[Stored records]
══════════════════════════════
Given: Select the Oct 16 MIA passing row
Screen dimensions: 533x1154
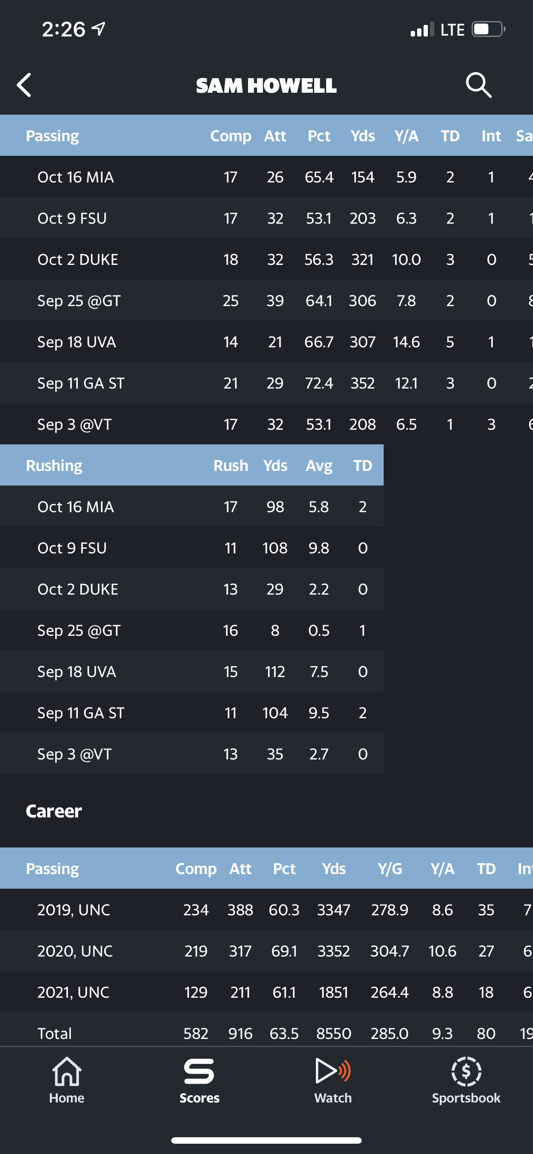Looking at the screenshot, I should tap(267, 177).
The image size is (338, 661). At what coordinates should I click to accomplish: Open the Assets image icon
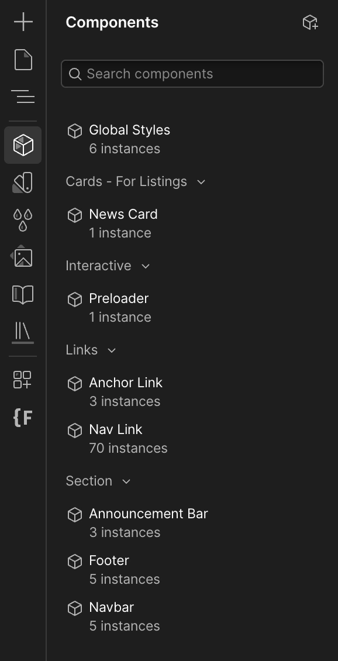coord(23,257)
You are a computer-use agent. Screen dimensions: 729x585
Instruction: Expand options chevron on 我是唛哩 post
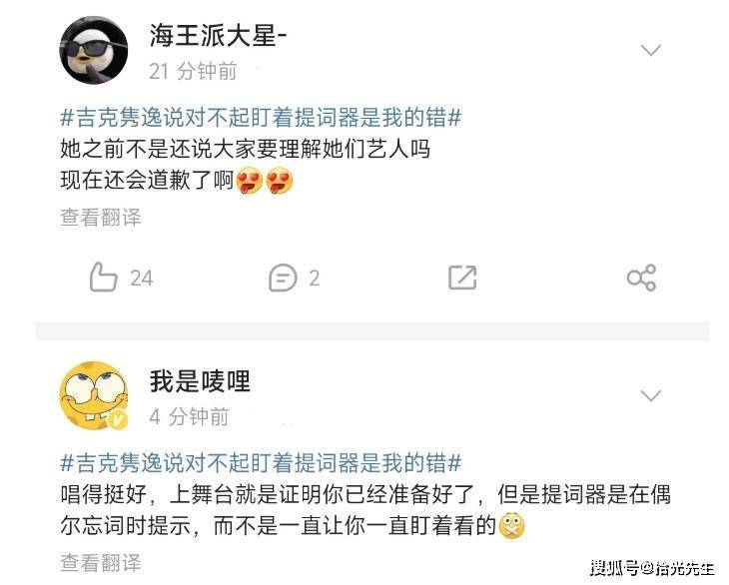click(650, 395)
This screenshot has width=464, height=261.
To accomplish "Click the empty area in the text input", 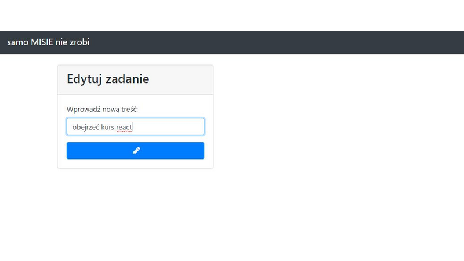I will point(168,126).
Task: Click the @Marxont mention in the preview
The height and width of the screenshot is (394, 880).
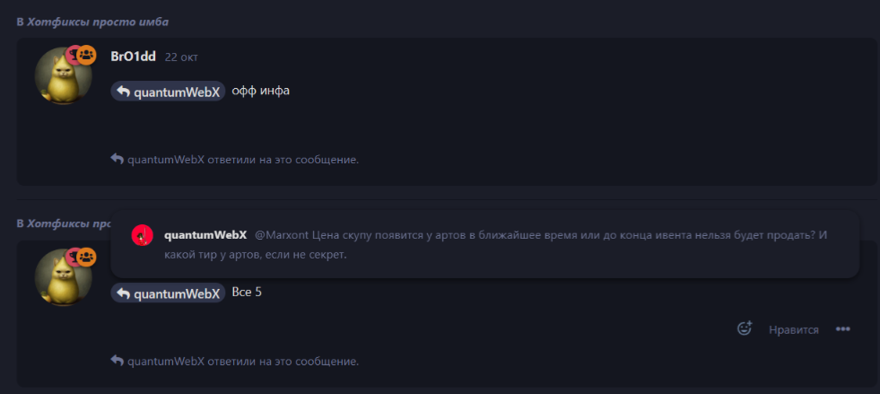Action: pos(283,235)
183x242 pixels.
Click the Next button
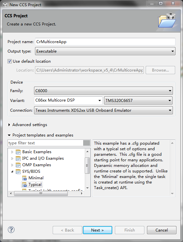click(x=98, y=230)
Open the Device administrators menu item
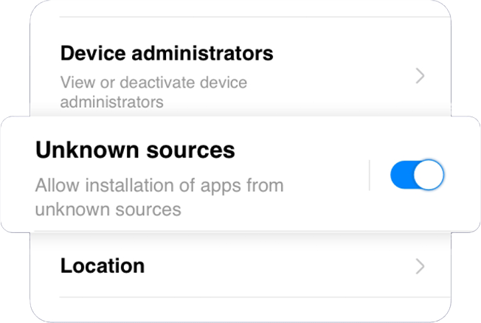 pos(167,54)
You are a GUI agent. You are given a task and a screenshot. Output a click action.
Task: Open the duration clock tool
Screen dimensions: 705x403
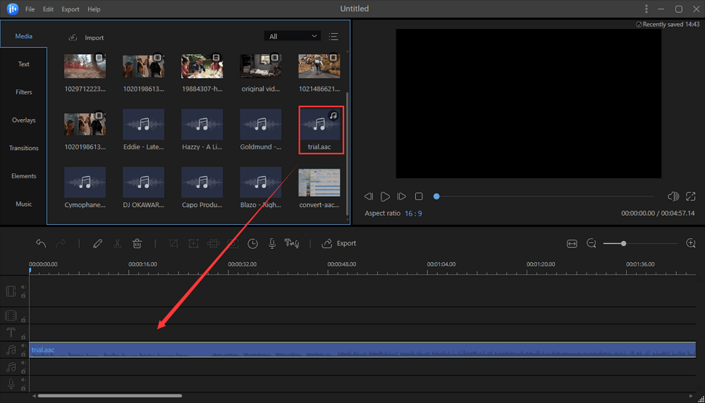coord(252,244)
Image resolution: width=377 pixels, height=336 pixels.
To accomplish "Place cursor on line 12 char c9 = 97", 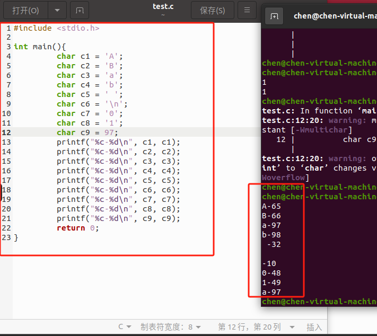I will coord(87,132).
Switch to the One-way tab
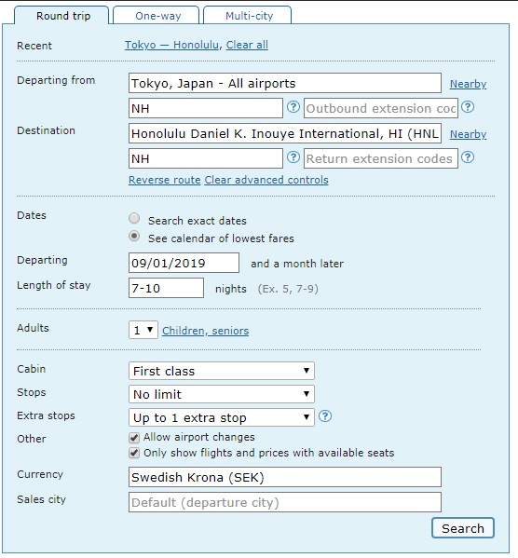 tap(156, 16)
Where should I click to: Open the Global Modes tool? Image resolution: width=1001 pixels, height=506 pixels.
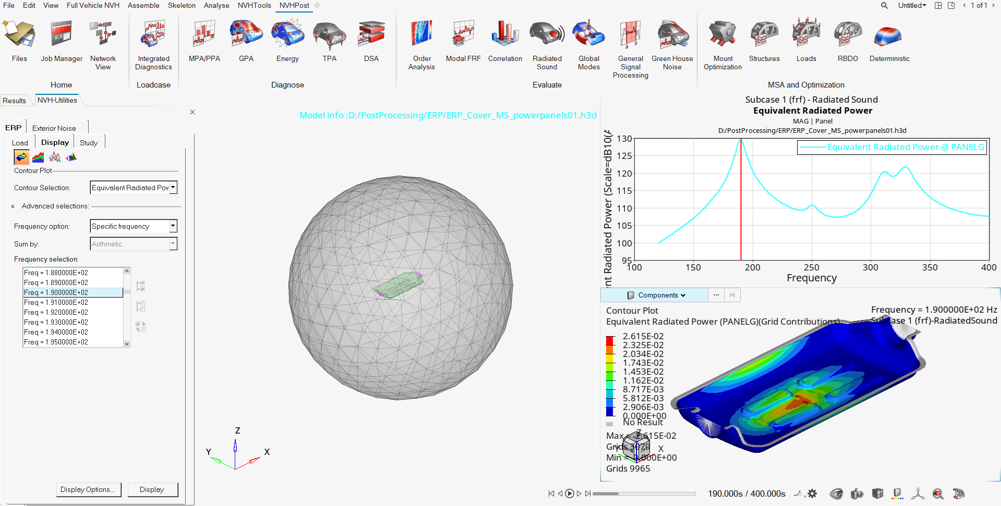pos(588,45)
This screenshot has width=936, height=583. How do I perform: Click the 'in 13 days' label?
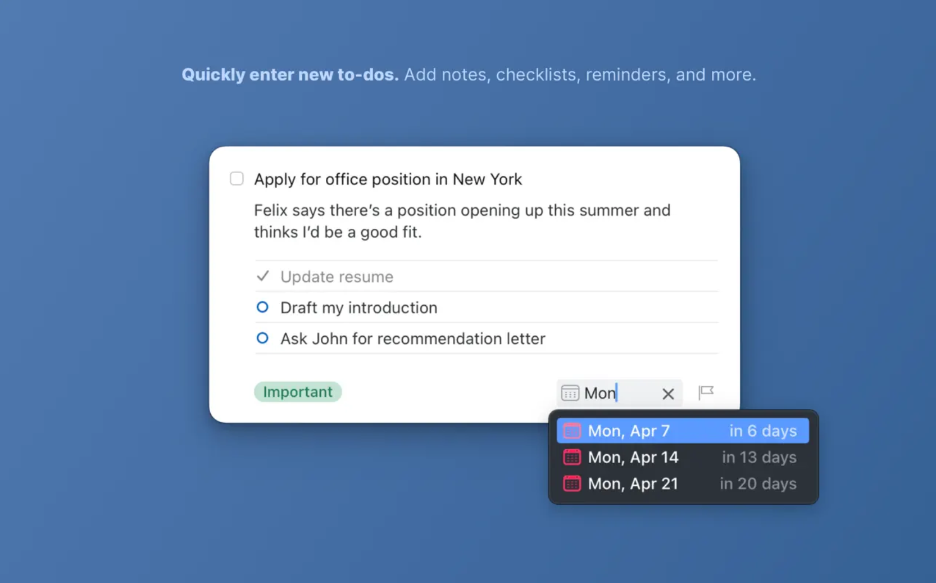tap(759, 457)
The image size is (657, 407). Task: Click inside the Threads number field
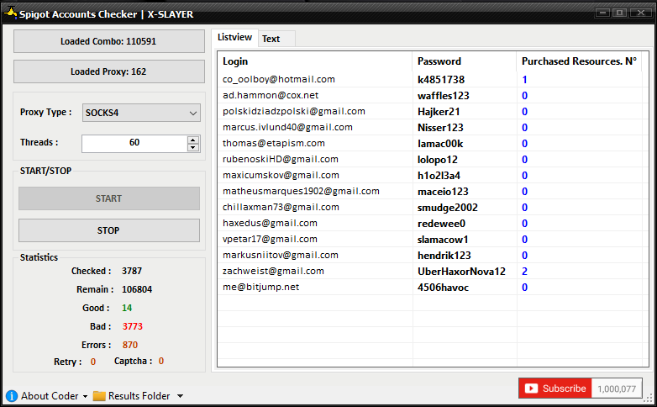(x=134, y=144)
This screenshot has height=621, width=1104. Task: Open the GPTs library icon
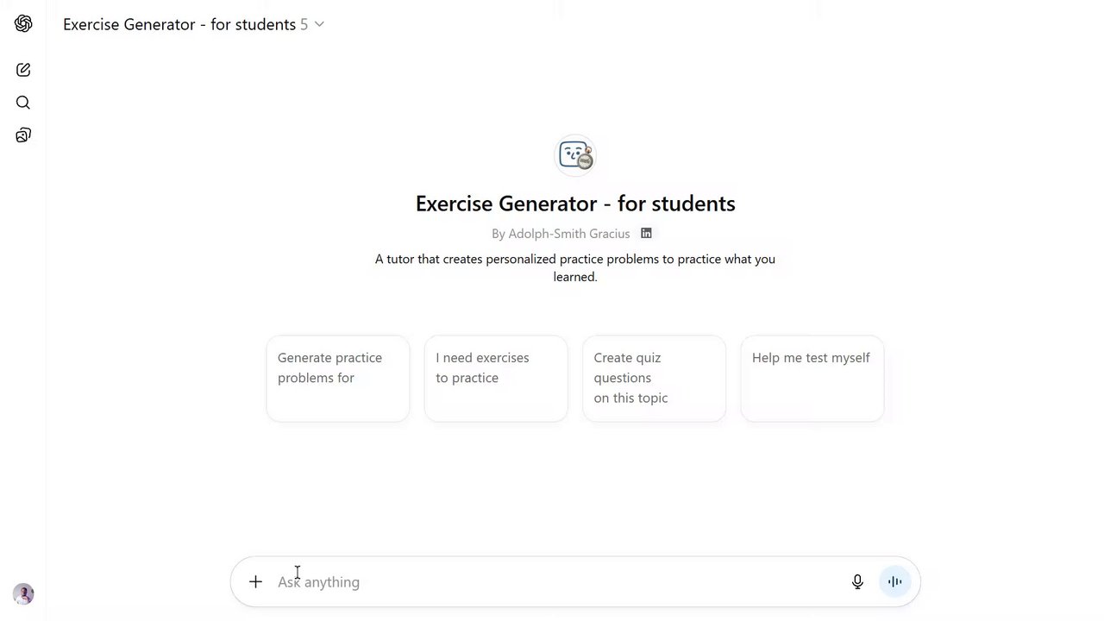tap(23, 135)
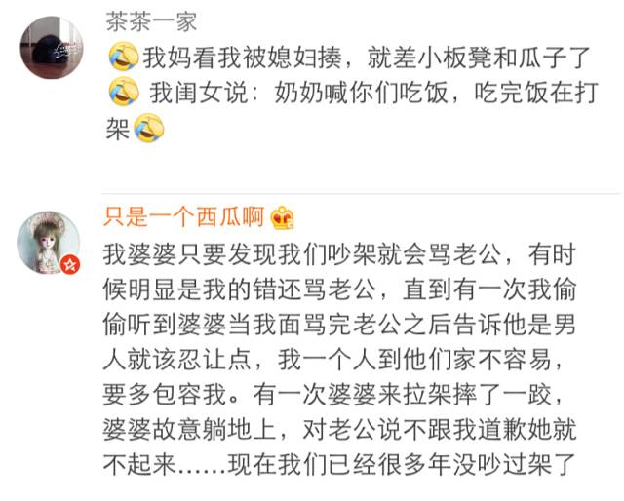Click the red star verified badge

[x=70, y=264]
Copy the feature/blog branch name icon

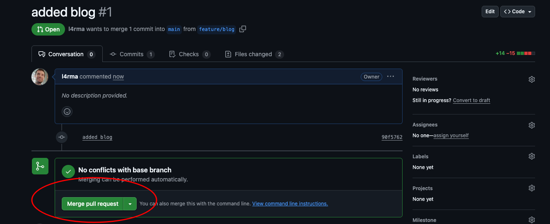pos(243,29)
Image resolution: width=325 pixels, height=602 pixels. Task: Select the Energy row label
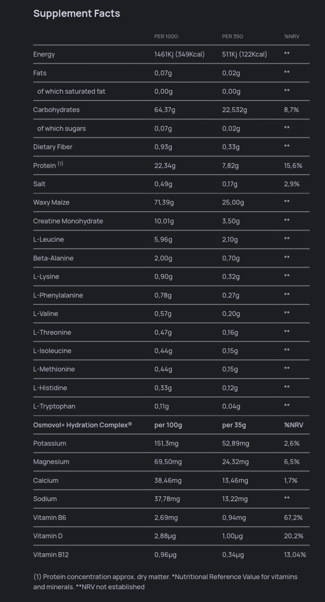tap(44, 54)
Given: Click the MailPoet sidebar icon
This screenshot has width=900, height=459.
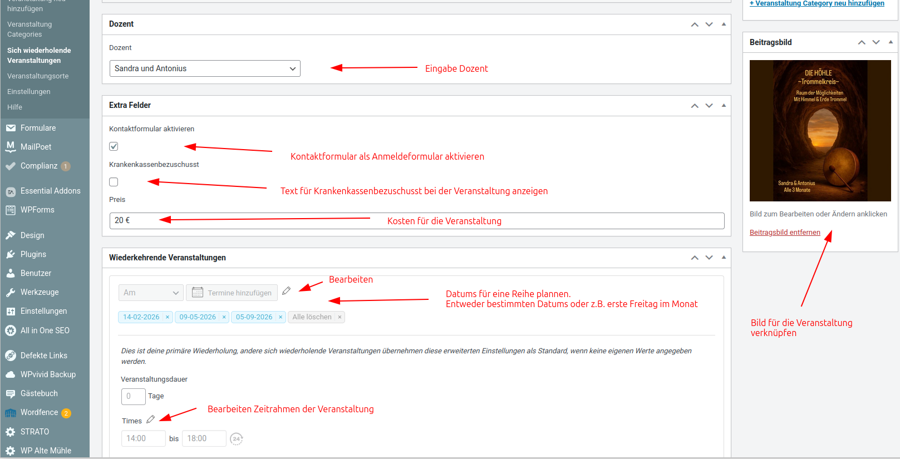Looking at the screenshot, I should tap(11, 147).
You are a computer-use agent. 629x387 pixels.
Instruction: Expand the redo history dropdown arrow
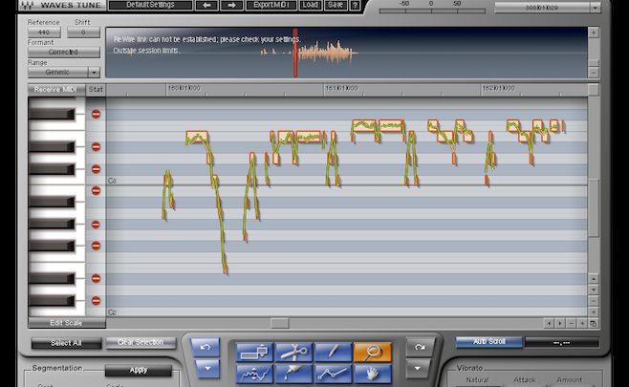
══════════════════════════════
■ ACTION ITEM: The required output is each line of the entries that contains the word "agent".

■ ANSWER BOX:
You are a computer-use agent. Screen dimensions: 729x585
You are a GUI agent. You are given a task and a screenshot. Output a click action.
You are a computer-use agent. 629x387 pixels.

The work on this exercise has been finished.